Using a resistor is a really bad idea because the current drawn continuously varies and can lead to instability.

If you're really paranoid, go for the LM317 with the component values listed below.
**broken link removed**
R1 = 150R
R2 = 390R
 
Agree with Hero.

However, if you really want to get 4,5V output from a 7805, you have to feed the center pin with -0,5V. Then you'll have a stable 4,5V supply. The center pin draws almost no current, so you could always use a battery with a simple voltage divider (just don't let the battery die).
 
A very easy way to get approximately 4.5V (e.g. 4.35V) from a 7805 is to put a diode in series with the 7805 output. There should be the normal capacitor on the 7805 output pin, plus another after the diode.

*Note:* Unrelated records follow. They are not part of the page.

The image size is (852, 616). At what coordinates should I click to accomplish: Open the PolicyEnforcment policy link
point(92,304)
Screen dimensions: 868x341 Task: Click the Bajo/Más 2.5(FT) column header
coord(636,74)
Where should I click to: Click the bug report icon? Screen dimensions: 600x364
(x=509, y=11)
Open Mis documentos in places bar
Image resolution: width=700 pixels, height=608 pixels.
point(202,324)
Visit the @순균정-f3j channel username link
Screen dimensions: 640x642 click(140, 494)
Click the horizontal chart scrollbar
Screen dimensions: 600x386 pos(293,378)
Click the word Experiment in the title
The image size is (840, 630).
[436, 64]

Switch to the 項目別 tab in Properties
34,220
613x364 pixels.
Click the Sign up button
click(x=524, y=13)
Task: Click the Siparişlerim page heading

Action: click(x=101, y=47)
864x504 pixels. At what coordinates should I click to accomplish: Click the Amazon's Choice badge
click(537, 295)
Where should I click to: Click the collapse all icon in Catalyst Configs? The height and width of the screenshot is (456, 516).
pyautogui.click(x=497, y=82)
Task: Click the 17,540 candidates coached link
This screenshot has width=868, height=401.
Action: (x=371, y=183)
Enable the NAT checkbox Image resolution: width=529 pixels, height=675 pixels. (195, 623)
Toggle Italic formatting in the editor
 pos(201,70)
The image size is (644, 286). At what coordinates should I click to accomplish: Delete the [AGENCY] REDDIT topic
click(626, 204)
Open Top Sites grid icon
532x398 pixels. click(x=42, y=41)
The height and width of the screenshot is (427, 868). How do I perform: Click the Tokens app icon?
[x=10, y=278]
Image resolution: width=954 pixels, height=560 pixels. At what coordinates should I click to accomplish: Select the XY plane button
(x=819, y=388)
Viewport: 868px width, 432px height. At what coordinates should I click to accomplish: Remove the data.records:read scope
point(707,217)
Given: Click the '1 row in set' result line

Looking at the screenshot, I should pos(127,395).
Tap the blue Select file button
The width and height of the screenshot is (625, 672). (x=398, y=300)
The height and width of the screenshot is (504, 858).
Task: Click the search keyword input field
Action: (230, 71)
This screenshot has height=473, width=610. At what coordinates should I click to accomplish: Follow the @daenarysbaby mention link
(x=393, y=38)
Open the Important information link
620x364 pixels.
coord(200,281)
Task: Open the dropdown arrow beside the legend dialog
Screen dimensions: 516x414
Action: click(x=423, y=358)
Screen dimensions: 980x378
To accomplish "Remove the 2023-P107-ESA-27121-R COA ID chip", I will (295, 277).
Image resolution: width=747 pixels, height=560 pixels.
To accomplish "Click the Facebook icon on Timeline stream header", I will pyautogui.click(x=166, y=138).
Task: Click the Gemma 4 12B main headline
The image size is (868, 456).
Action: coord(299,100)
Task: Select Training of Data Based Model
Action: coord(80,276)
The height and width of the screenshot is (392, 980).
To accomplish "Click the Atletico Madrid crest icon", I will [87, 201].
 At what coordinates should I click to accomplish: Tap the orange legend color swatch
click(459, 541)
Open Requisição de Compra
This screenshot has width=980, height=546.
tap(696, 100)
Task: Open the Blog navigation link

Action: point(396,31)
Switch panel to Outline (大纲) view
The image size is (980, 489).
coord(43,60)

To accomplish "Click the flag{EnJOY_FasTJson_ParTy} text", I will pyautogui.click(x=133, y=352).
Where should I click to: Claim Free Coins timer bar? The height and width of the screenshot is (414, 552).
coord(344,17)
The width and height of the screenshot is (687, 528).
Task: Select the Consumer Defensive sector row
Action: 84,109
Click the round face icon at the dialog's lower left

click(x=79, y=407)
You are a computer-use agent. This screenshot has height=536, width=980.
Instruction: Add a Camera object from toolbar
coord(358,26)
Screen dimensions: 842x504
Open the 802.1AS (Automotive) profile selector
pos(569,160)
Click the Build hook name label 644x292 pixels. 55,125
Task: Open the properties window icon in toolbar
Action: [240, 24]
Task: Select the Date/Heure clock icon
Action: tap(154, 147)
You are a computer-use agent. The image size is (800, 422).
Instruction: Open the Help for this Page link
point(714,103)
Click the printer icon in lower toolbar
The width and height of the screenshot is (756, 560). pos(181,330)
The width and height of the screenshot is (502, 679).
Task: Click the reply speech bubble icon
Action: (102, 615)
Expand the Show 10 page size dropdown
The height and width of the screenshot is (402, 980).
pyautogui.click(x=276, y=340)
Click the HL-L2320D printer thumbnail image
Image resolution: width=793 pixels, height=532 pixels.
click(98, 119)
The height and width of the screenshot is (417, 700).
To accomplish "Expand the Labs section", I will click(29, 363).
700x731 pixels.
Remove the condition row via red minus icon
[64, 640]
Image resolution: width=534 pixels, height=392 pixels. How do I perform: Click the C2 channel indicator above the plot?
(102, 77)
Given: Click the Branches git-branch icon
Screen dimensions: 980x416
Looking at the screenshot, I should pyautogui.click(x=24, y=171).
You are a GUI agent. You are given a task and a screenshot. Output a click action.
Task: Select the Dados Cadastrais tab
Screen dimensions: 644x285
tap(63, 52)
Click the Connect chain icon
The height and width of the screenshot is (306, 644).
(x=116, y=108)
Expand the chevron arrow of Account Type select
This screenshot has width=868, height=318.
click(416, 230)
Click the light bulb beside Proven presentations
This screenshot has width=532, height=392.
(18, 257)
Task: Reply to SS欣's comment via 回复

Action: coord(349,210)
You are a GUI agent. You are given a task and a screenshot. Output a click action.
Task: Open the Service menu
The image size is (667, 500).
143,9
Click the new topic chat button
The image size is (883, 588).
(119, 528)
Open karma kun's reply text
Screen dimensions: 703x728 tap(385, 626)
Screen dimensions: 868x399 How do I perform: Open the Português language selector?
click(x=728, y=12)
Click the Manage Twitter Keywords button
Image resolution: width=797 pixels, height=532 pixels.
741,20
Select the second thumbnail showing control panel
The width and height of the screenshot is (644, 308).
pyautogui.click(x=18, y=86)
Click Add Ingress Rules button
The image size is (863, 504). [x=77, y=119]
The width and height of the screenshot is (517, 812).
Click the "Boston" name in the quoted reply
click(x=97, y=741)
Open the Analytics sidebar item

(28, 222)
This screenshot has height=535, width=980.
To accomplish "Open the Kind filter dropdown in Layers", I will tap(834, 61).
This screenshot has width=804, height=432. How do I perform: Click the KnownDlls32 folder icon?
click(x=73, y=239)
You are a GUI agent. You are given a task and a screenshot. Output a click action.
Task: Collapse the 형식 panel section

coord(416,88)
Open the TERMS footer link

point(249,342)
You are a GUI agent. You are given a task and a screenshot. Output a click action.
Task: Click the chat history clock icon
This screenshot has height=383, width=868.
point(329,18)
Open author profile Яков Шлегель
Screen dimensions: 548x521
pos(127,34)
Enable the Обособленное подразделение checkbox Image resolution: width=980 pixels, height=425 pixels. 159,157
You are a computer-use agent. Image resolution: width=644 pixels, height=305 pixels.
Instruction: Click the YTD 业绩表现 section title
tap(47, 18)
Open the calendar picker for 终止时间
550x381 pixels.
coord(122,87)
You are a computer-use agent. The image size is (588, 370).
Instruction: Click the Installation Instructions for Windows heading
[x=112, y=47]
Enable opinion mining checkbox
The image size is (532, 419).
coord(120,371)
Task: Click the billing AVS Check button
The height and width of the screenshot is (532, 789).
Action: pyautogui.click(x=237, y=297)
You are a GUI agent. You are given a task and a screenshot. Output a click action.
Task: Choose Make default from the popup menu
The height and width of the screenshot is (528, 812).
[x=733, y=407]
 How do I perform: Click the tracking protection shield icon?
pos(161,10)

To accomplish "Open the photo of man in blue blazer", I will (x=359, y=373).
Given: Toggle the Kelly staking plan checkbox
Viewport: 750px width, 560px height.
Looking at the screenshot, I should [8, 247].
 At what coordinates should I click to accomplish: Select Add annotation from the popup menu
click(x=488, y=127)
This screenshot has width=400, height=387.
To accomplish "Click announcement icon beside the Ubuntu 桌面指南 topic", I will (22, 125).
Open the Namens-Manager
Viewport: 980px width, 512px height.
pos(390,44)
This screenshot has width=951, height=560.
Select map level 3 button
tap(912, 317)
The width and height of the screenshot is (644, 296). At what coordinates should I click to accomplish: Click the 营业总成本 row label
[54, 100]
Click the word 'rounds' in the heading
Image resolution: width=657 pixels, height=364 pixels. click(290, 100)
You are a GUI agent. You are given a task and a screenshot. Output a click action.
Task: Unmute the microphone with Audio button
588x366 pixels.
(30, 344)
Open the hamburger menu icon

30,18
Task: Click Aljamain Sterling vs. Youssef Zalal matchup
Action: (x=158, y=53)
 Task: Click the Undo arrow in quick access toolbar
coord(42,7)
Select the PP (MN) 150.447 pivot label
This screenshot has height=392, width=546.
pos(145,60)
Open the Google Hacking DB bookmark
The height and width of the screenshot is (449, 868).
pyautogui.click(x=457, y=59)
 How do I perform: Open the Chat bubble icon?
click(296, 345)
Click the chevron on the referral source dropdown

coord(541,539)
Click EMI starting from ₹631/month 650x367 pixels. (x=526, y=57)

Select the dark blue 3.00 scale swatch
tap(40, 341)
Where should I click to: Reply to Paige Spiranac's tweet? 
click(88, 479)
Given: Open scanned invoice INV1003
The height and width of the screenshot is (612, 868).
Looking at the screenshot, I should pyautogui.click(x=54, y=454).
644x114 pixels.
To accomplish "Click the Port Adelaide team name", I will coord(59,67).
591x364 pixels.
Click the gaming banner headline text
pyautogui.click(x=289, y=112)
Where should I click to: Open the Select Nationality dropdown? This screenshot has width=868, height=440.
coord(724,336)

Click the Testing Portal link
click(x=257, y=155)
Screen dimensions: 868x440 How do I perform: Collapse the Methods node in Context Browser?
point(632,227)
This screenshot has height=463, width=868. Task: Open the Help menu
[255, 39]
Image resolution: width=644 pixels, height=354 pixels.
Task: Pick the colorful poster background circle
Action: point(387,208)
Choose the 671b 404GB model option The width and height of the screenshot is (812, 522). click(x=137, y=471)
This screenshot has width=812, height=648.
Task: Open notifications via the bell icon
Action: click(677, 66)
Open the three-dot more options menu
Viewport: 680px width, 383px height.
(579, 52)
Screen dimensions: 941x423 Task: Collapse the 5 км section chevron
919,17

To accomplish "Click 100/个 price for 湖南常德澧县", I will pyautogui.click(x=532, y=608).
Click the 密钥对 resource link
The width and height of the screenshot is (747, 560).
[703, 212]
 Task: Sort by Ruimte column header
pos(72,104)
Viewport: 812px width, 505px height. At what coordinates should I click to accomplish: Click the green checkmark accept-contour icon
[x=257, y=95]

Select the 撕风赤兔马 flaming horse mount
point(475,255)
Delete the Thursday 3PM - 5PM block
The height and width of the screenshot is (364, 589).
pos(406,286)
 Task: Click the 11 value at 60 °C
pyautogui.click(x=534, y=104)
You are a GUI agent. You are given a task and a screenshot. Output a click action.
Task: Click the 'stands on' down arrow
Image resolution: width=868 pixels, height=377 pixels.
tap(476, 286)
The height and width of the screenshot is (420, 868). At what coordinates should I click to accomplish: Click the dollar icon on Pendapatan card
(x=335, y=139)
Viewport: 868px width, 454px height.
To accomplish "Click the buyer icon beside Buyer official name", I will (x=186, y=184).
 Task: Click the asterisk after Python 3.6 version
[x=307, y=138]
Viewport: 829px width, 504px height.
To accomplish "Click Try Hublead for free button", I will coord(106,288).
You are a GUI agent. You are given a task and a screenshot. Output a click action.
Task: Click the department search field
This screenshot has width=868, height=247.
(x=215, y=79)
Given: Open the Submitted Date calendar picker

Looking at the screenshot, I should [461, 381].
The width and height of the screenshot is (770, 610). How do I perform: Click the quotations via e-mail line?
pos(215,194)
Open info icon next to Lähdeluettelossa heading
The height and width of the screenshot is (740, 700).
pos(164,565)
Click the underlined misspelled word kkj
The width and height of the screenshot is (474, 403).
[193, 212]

Beware a 7805 dropping (12-5=7)V at 150mA is going to be pretty warm.
 
Thanks for the tips so far.
Yes the AC adapter does produce around 5V. I guess it compensates when load is connected. With 7805, the radio will get 5V all the time. I guess it won't do too harm with 0.5V extra.
Regarding the diode, do I put it in output or input? I saw following thread (#9 comment) that indicated I should put it in input.
LINK
"Protecting against this can easily be done, as mentioned, with a 1N400X diode in the input circuit to the regulator (before the input caps, not between them and the 7805)"
 
Yes, the extra 0.5V won't hurt so 5V is find.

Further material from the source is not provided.